**AIM OF THE TASK:** Please write out each entry below exactly as it appears.

----

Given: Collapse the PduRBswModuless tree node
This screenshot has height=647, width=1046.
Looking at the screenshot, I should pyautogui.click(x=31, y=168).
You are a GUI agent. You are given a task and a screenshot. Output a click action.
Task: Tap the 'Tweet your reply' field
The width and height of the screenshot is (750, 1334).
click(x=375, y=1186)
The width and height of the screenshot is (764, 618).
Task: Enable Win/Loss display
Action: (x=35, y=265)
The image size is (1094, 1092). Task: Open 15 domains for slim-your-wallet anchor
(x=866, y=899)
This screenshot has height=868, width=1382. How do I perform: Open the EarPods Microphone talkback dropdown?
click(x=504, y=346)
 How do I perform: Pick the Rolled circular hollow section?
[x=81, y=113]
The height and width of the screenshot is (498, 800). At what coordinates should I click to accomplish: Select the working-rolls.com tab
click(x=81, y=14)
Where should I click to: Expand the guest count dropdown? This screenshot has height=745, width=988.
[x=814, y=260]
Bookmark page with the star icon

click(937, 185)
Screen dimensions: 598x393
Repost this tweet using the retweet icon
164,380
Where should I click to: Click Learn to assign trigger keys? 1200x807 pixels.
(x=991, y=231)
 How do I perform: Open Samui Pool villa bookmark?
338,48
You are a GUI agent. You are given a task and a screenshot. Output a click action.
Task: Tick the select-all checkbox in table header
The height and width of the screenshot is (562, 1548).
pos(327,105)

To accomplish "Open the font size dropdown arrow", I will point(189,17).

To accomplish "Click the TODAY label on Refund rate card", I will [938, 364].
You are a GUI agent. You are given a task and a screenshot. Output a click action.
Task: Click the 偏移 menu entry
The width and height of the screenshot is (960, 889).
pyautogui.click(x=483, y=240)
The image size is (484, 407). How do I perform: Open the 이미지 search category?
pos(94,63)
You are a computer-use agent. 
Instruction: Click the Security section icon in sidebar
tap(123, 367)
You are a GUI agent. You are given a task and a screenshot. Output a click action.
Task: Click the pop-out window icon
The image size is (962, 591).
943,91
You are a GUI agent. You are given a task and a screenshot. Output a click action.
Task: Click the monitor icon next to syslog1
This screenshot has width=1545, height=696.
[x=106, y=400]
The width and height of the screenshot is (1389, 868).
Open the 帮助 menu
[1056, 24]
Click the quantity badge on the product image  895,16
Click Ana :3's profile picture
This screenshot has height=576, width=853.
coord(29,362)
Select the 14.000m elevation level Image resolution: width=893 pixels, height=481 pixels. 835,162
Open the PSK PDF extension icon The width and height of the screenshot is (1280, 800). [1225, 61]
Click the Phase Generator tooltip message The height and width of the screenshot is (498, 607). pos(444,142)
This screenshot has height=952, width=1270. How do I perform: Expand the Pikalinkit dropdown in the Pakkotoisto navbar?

----

**EXERCISE ANSWER:**
Given: Collapse the PduRBswModuless tree node
This screenshot has height=647, width=1046.
Looking at the screenshot, I should pyautogui.click(x=31, y=168).
You are a GUI agent. You are given a task and a screenshot. Output a click action.
Task: Tap the 'Tweet your reply' field
The width and height of the screenshot is (750, 1334).
click(x=375, y=1186)
The width and height of the screenshot is (764, 618).
Task: Enable Win/Loss display
Action: (x=35, y=265)
The image size is (1094, 1092). Task: Open 15 domains for slim-your-wallet anchor
(x=866, y=899)
This screenshot has height=868, width=1382. How do I perform: Open the EarPods Microphone talkback dropdown?
click(x=504, y=346)
 How do I perform: Pick the Rolled circular hollow section?
[x=81, y=113]
The height and width of the screenshot is (498, 800). At what coordinates should I click to accomplish: Select the working-rolls.com tab
click(x=81, y=14)
Where should I click to: Expand the guest count dropdown? This screenshot has height=745, width=988.
[x=814, y=260]
Bookmark page with the star icon

click(937, 185)
Screen dimensions: 598x393
Repost this tweet using the retweet icon
164,380
Where should I click to: Click Learn to assign trigger keys? 1200x807 pixels.
(x=991, y=231)
 How do I perform: Open Samui Pool villa bookmark?
338,48
You are a GUI agent. You are given a task and a screenshot. Output a click action.
Task: Tick the select-all checkbox in table header
The height and width of the screenshot is (562, 1548).
pos(327,105)

To accomplish "Open the font size dropdown arrow", I will point(189,17).

To accomplish "Click the TODAY label on Refund rate card", I will [938, 364].
You are a GUI agent. You are given a task and a screenshot. Output a click action.
Task: Click the 偏移 menu entry
The width and height of the screenshot is (960, 889).
pyautogui.click(x=483, y=240)
The image size is (484, 407). How do I perform: Open the 이미지 search category?
pos(94,63)
You are a computer-use agent. 
Instruction: Click the Security section icon in sidebar
tap(123, 367)
You are a GUI agent. You are given a task and a screenshot. Output a click action.
Task: Click the pop-out window icon
The image size is (962, 591).
943,91
You are a GUI agent. You are given a task and a screenshot. Output a click action.
Task: Click the monitor icon next to syslog1
This screenshot has width=1545, height=696.
[x=106, y=400]
The width and height of the screenshot is (1389, 868).
Open the 帮助 menu
[1056, 24]
Click the quantity badge on the product image  895,16
Click Ana :3's profile picture
This screenshot has height=576, width=853.
coord(29,362)
Select the 14.000m elevation level Image resolution: width=893 pixels, height=481 pixels. 835,162
Open the PSK PDF extension icon The width and height of the screenshot is (1280, 800). [1225, 61]
Click the Phase Generator tooltip message The height and width of the screenshot is (498, 607). pos(444,142)
This screenshot has height=952, width=1270. How do I perform: Expand the Pikalinkit dropdown in the Pakkotoisto navbar?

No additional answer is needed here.